Cada vez hay más científicos que no solo hablan de la lógica importancia de descansar bien, sino que incluso han acuñado un término específico para ello: "higiene del sueño". Este acostumbra a consistir en una serie de consejos para dormir mejor y logar que las noches resulten más reparadoras. Para empezar, deshaciéndose del móvil antes de irse a la cama. 

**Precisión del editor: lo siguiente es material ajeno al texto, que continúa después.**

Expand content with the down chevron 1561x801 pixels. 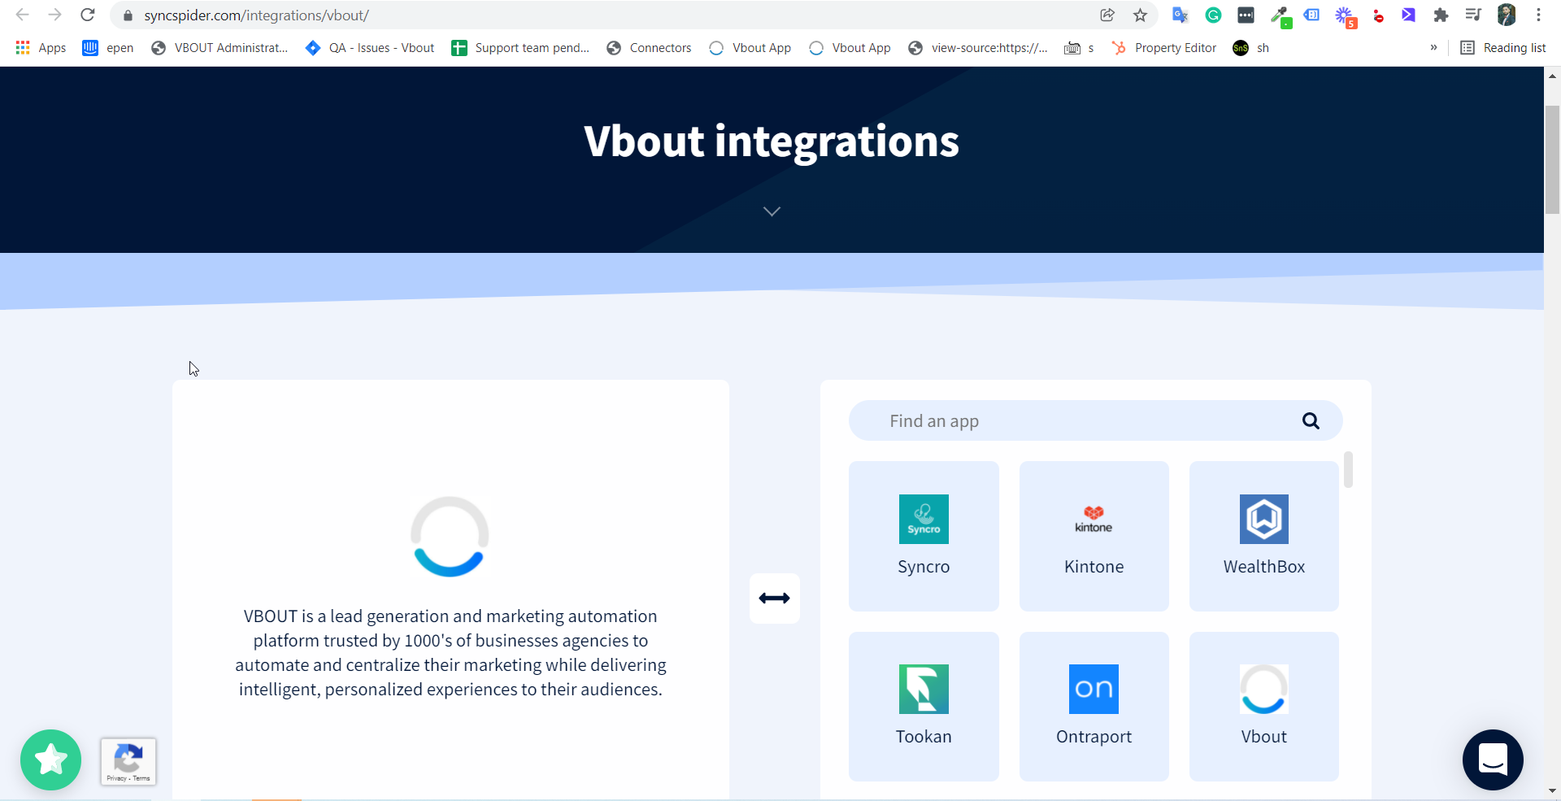pos(771,211)
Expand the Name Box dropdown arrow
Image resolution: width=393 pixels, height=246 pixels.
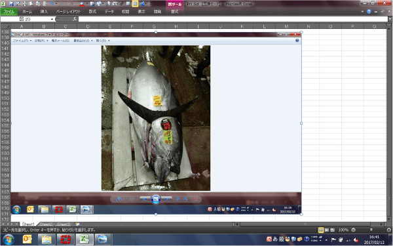click(x=52, y=19)
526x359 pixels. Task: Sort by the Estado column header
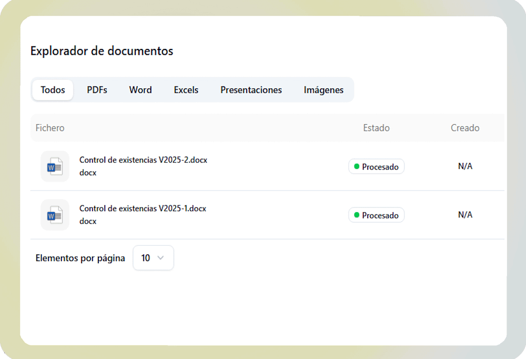pyautogui.click(x=376, y=128)
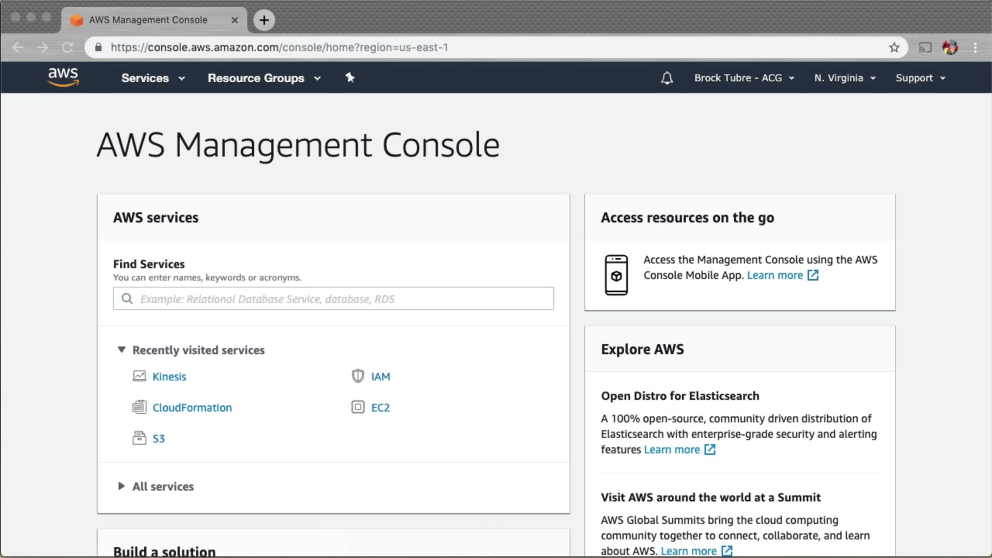
Task: Click the IAM shield icon
Action: [358, 376]
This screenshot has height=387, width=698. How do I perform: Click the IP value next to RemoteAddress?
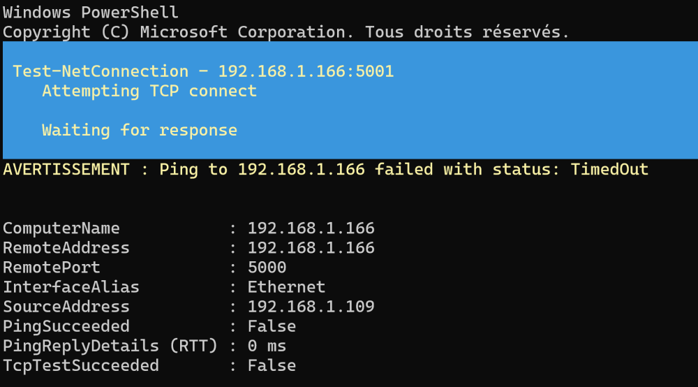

De hecho, no es casualidad que cada vez aparezcan más estudios y artículos sobre este tema. La tecnología, señalan muchos expertos, está provocando que cada vez se viva a un ritmo más acelerado. Esto, a su vez, parece tener un claro impacto en lo que se refiere al sueño. ¿Puede evitarse? Sí, pero para ello es necesario atender a una serie de recomendaciones.

Elimina el móvil del dormitorio

No solo es lo primero en lo que casi siempre insisten los científicos cuando hablan de higiene del sueño, sino que también se trata de una de las reglas más complicadas de cumplir en los tiempos que corren.

Los científicos recomiendan dejar el móvil fuera del dormitorio o, como mínimo, apagarlo una hora antes de acostarse. Usarlo como despertador es una de las principales excusas para mantenerlo cerca, pero existen alternativas sencillas que no interfieren con el sueño y permiten librarse de la famosa "luz azul" de las pantallas.

Cuidado con los fines de semana

Ya sea por trabajo, estudios o cualquier cosa, la mayoría de la gente se ve obligada forzosamente a mantener una rutina de sueño durante la semana. Al menos, durante los días laborables. En cambio, los fines de semana son otra historia. Pero estos pueden ser perjudiciales para la higiene del sueño.

La explicación es sencilla: el cerebro funciona con ritmos internos llamados ritmos circadianos, que regulan cuándo sentimos sueño y cuándo estamos alerta. Acostarse y levantarse cada día a una hora distinta confunde ese reloj interno. Aunque solo sean un par de veces cada siete días.

La última hora es fundamental

Siguiendo con el cerebro, este necesita una transición clara entre el estado de actividad y el descanso. Por eso, los científicos recomiendan establecer una rutina previa al sueño que se repita, dentro de lo posible, cada noche.

Por ejemplo, hacer cosas que estimulen la mente no es muy bien idea, dicen los científicos. Es decir, jugar, leer noticias, debates intensos, leer en pantalla o, según recientes investigaciones, tampoco poner música, aunque esta sea tan relajante como el sonido de la lluvia.

El dormitorio, un santuario para dormir

Otro consejo común entre los científicos pasa porque la cama se asocie mentalmente solo al descanso. Bueno, quizá también a las relaciones íntimas, pero ese es otro tema. En cualquier caso no al trabajo, las series o el uso del móvil (este aparece una y otra vez como principal enemigo del sueño).

Además, si pasan más de 20 o 30 minutos sin poder dormir, lo aconsejable es levantarse y hacer algo relajante, para evitar que la cama se asocie con frustración o insomnio.

El alcohol, la cafeína y las siestas

Esto tiene poco que ver con la tecnología, pero también es de citación obligada cuando se trata de higiene del sueño. Ya se sabe que la cafeína desvela a mucha gente, igual que también lo hace el alcohol. Puede parecer que este último ayuda a conciliar el sueño, pero luego se descansa peor.

Por su parte, las siestas también provocan que luego la calidad del sueño se vea perjudicada durante la noche. Si de alguna forma se ponen en práctica todas estas reglas, es más fácil vencer al insomnio. Al menos, en la medida de cada uno.